Dynamic dimensionallity reduction
I create a new set of attributes (listed in Table 2.7). The set contain the same sort of information as in the static set (Table 2.6), but the proposed attributes in this subsection reduce the original dataset less in terms of dimensionality.
This dataset contains vectors instead of numbers, e.g. avg purse last year (from Table 2.6) contains one number per golfer per tournament which av-erages the previous years winnings. In the attribute set in this subsection, historical purse information is captured in a vector, πij, with D elements.
Each element, πij,d, contains the purse won d days prior to start of tourna-ment j. The following table lists all the attribute-vectors.

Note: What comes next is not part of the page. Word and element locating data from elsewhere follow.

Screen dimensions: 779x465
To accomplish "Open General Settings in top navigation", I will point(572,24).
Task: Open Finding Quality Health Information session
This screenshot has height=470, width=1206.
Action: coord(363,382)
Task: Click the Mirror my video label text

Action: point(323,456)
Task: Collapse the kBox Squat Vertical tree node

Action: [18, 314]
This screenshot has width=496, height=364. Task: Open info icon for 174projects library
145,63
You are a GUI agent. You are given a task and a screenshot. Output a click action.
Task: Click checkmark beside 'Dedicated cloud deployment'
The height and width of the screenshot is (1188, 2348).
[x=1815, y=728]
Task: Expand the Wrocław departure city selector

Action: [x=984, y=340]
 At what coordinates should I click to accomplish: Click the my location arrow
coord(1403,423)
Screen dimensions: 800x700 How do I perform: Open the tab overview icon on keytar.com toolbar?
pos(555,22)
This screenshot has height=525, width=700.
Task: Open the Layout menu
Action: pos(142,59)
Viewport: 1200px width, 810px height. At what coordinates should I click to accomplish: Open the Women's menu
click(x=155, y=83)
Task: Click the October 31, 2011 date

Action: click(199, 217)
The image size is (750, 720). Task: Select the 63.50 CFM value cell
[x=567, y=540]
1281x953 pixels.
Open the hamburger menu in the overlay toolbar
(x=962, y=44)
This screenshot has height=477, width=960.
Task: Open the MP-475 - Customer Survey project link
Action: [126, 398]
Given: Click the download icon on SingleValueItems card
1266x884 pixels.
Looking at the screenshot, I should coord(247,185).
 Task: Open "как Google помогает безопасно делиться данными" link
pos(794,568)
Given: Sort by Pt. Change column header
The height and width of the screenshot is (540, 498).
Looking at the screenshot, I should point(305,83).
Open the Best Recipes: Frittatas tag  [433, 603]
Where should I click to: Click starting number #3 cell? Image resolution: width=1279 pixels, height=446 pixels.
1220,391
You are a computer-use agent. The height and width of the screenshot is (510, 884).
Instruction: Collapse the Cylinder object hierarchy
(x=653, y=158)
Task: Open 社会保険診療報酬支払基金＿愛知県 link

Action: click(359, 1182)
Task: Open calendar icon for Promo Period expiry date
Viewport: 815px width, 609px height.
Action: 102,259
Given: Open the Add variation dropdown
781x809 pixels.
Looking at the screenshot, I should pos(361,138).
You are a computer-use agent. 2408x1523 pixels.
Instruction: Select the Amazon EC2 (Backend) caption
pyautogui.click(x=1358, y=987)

Table 2.7: Attributes set no. 2 Attribute Attribute description
πij
A vector containing D elements, where the dth element, πij,d, specifies the purse won by golfer i, d days prior to the beginning of tournament j.
γij
A vector containing D elements, where the dth element, γij,d, specifies the score rating of golfer i, d days prior to the beginning of tournament j.
wij
A vector containing D elements, where the dth element, wij,d, specifies whether golfer i won a tournament d days prior to the beginning of tournament j.
ψij
A vector that contains D elements, where element d, ψij,d, is a binary attribute that specifies whether golfer i participated in a tournament d days prior to tournament start.
cij
A vector that contains D elements, where element d, ψij,d, is a binary attribute that specifies whether golfer i ended in top 10 in a tournament d days prior to tour-nament start.